Untungnya, seperti yang ditunjukkan penelitian Babula, ada banyak orang di dunia yang telah mendedikasikan hidup mereka untuk melayani orang lain meskipun "zaman kegelapan" ini, dan mereka memimpin kehidupan yang sukses dan memuaskan. Sebuah studi tahun 2007 menemukan bahwa orang yang dermawan lebih bahagia dan cenderung menderita depresi atau stres tinggi. Penelitian juga menemukan bahwa kebaikan yang tulus terhadap orang lain menciptakan reaksi berantai. Para penerima kedermawanan Anda menjadi terilhami untuk membantu orang lain, yang pada gilirannya menjadi terinspirasi untuk membantu orang lain, dan seterusnya, sampai Anda telah menciptakan jaringan altruisme yang jauh melampaui apa yang pernah Anda bayangkan. Saya telah melihat ini terjadi dalam kehidupan saya sendiri, dan saya yakin banyak dari Anda dapat mengatakan hal yang sama. Saya tidak dapat menghitung berapa kali kebaikan seorang asing mengejutkan saya dan memindahkan saya untuk membantu orang lain. Sementara status quo dapat mendukung keegoisan, manusia masih memiliki insting yang kuat untuk bersikap baik terhadap satu sama lain.

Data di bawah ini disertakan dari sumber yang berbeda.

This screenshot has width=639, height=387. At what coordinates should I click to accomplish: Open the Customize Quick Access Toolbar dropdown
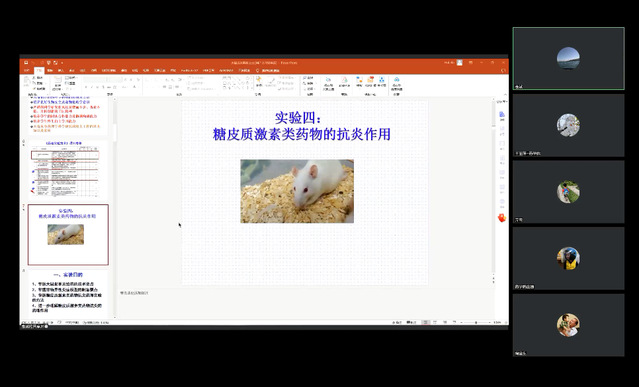click(x=62, y=63)
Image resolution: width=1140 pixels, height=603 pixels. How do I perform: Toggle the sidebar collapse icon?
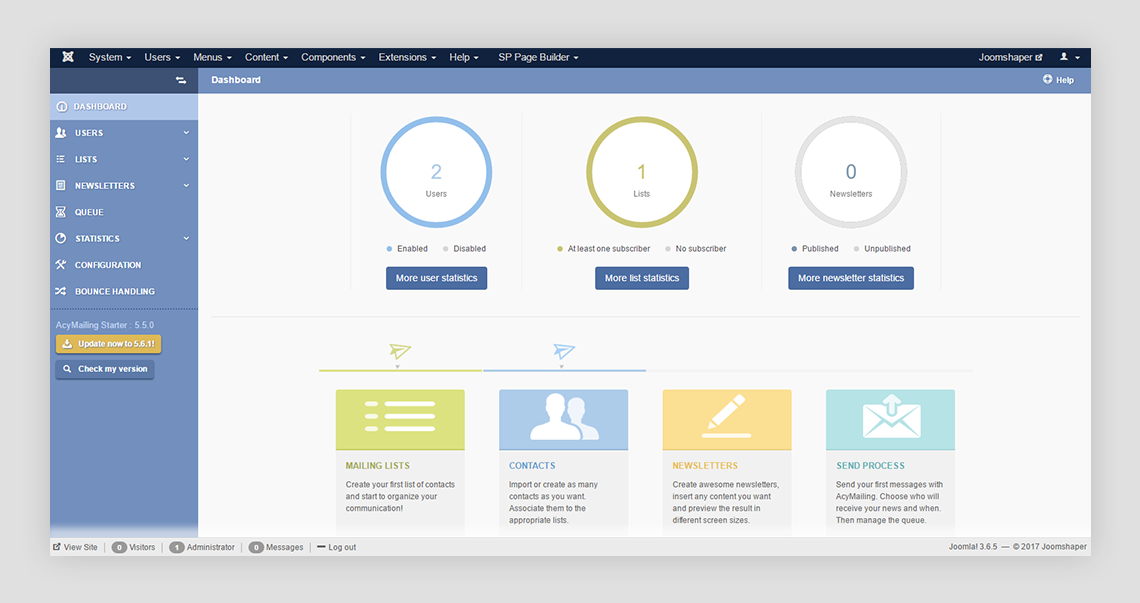[x=181, y=80]
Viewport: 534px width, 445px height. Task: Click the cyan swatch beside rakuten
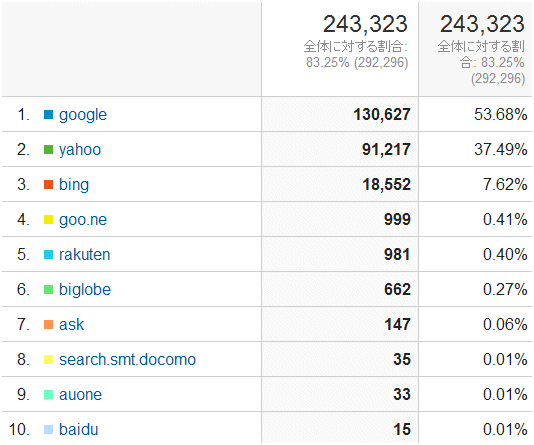48,255
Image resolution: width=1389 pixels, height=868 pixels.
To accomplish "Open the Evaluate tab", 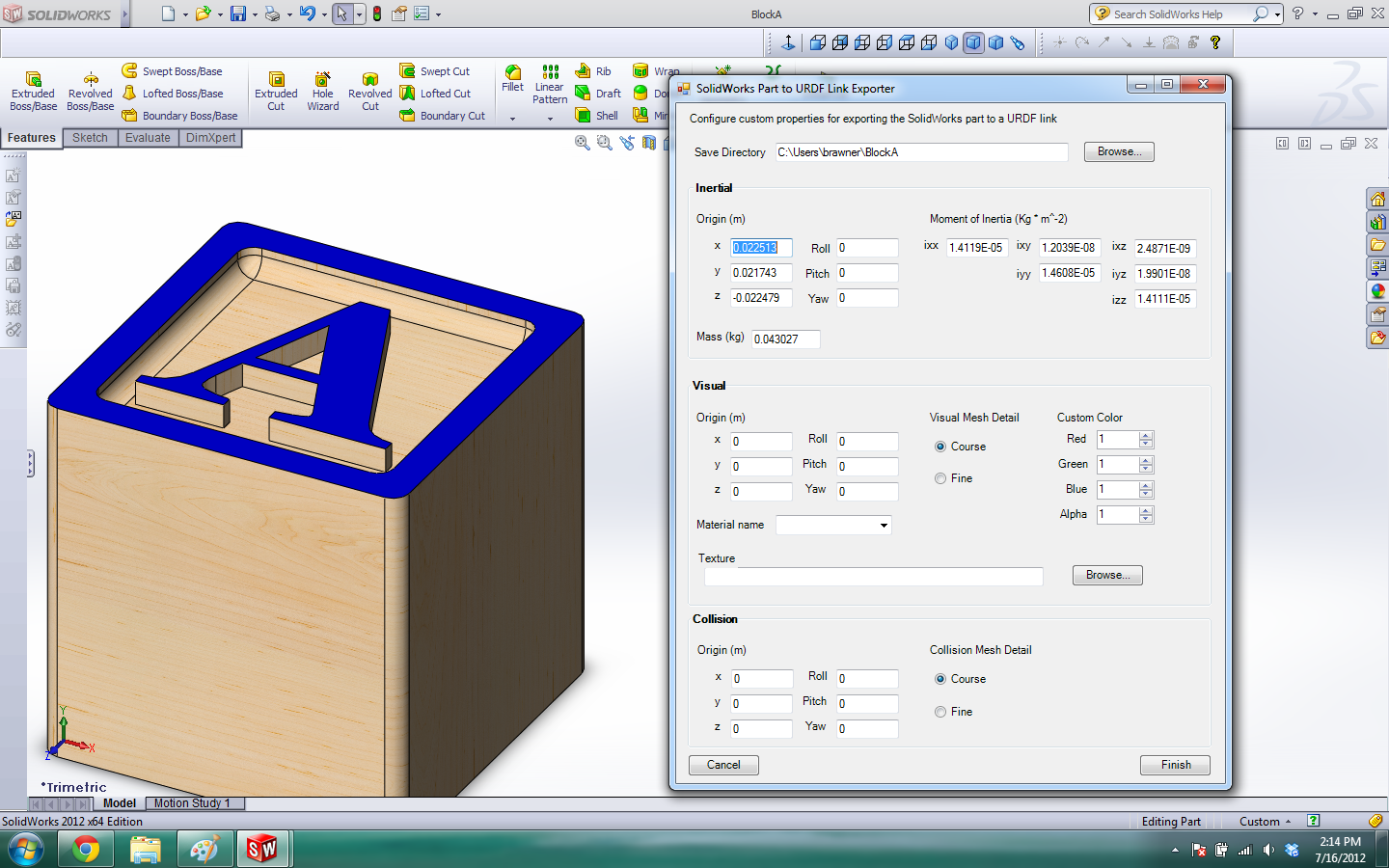I will click(148, 138).
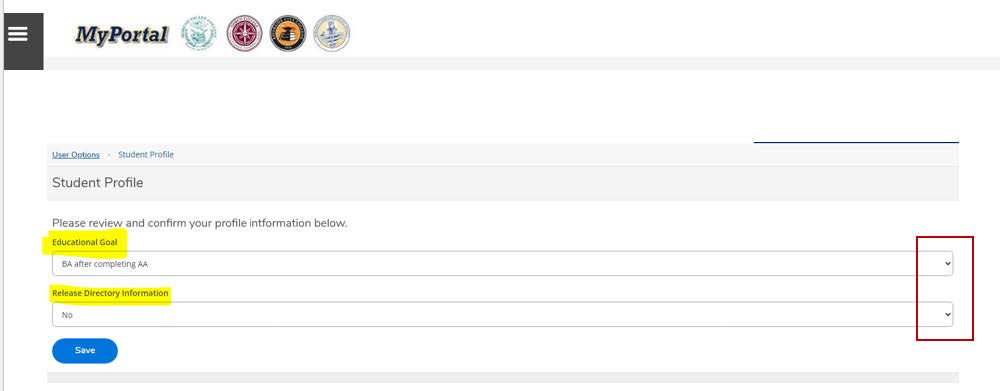
Task: Click Student Profile breadcrumb item
Action: pyautogui.click(x=145, y=155)
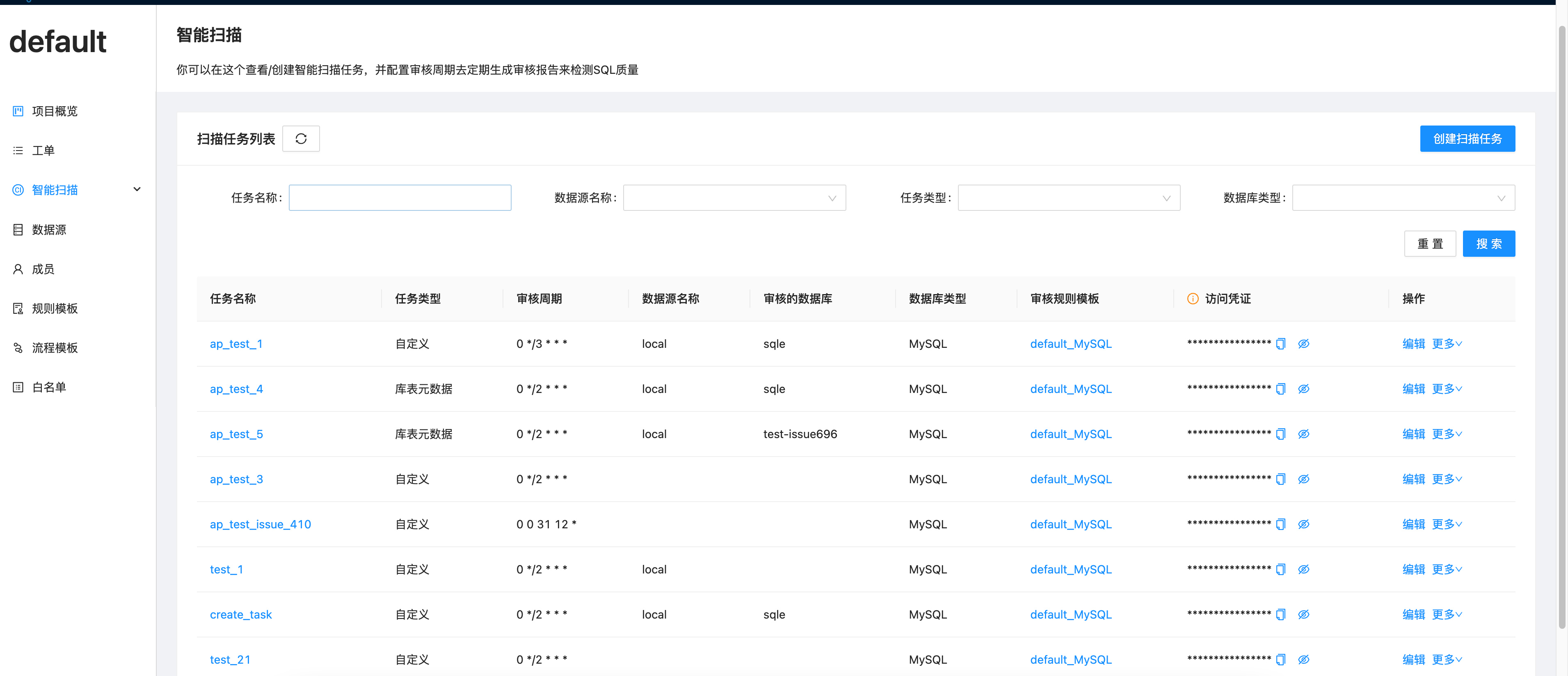Open the 成员 page via its sidebar icon
This screenshot has height=676, width=1568.
tap(18, 268)
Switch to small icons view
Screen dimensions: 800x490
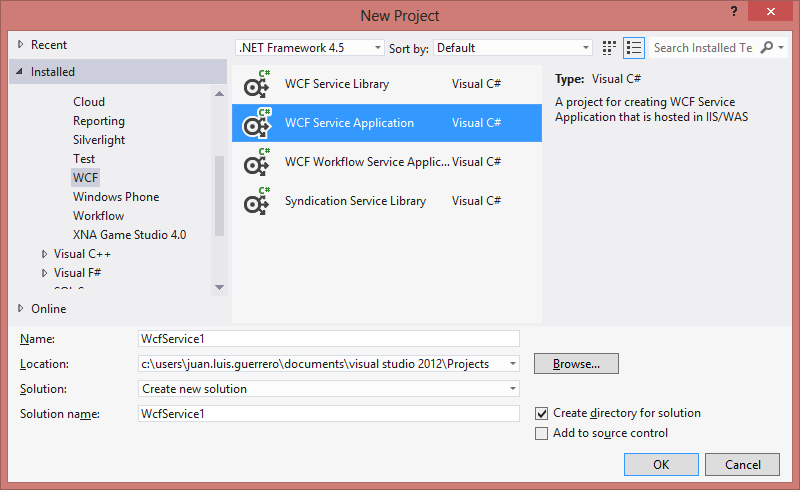tap(610, 48)
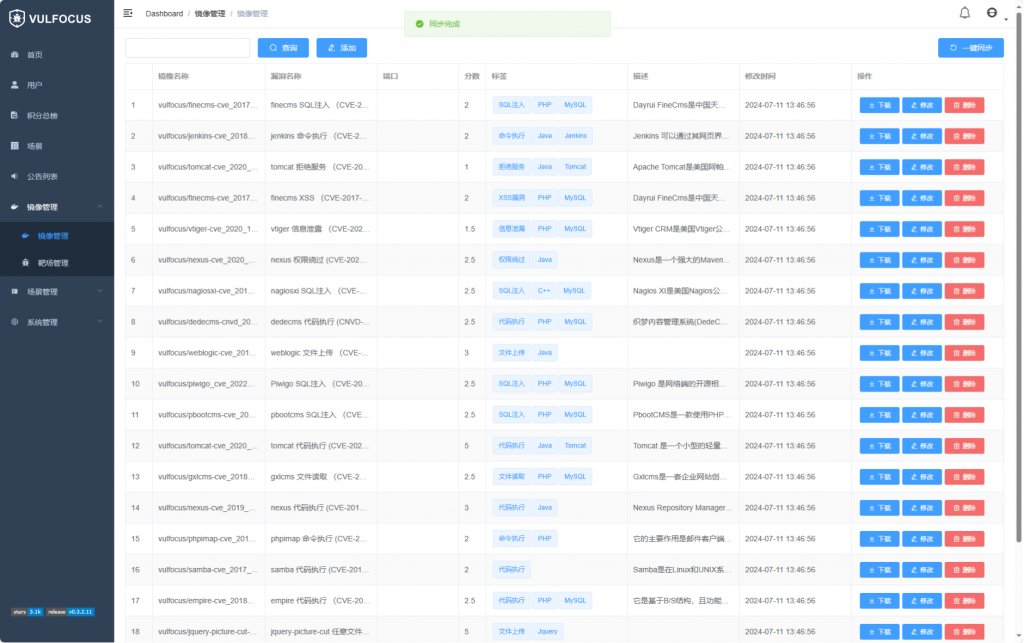Viewport: 1024px width, 643px height.
Task: Click the VULFOCUS logo icon
Action: 17,16
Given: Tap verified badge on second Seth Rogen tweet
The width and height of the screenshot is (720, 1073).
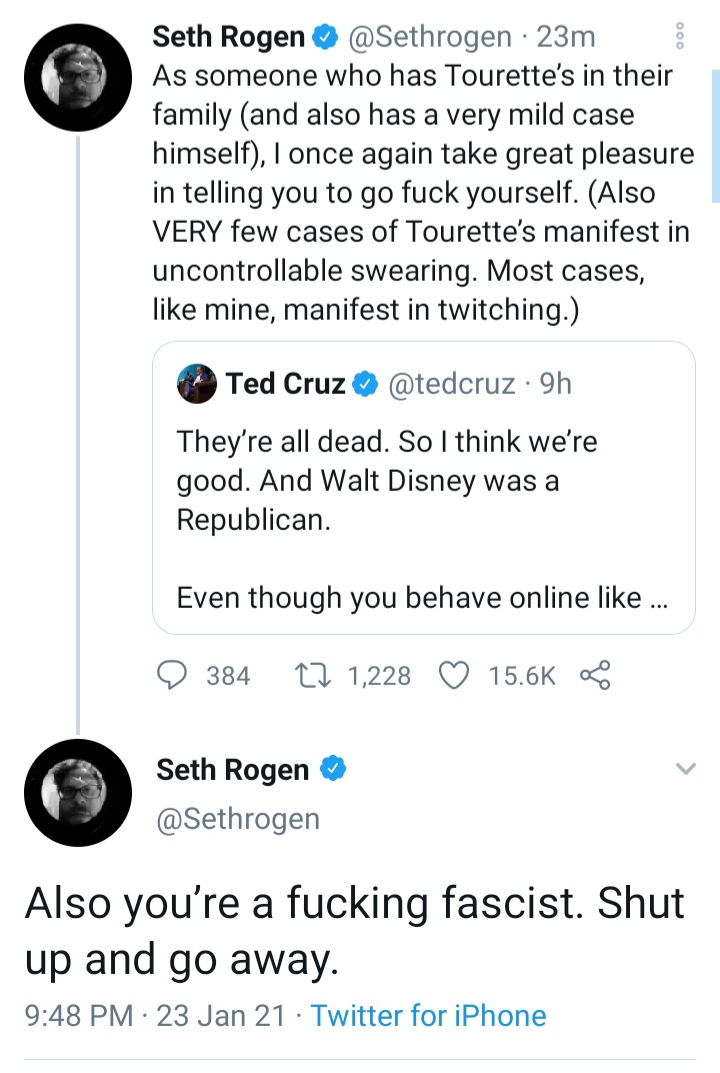Looking at the screenshot, I should click(332, 769).
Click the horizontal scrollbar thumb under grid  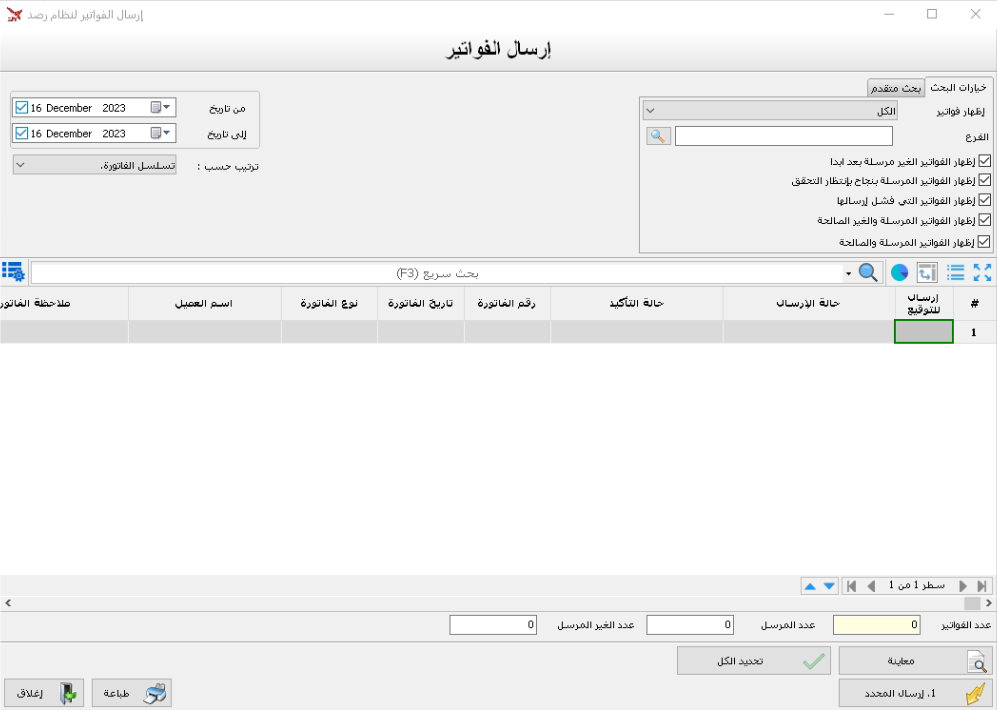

Langkah pertama Anda untuk maju dan merasakan kebahagiaan di dunia ini sesederhana yang didapatnya: membantu orang lain. Berbaik. Tentu saja, bekerja keras dan menjadi hebat dalam hidup adalah penting, tetapi tidak ada yang cukup berdampak pada semangat dan kesejahteraan Anda sebagai kemurahan hati. Lain kali Anda merasa egois dan marah, ingatlah, itu mungkin bukan insting jahat yang terkubur dalam diri Anda, hanya dunia yang ingin Anda pikirkan .

Inilah Mengapa Orang Baik Itu Menderita (Mungkin 2024).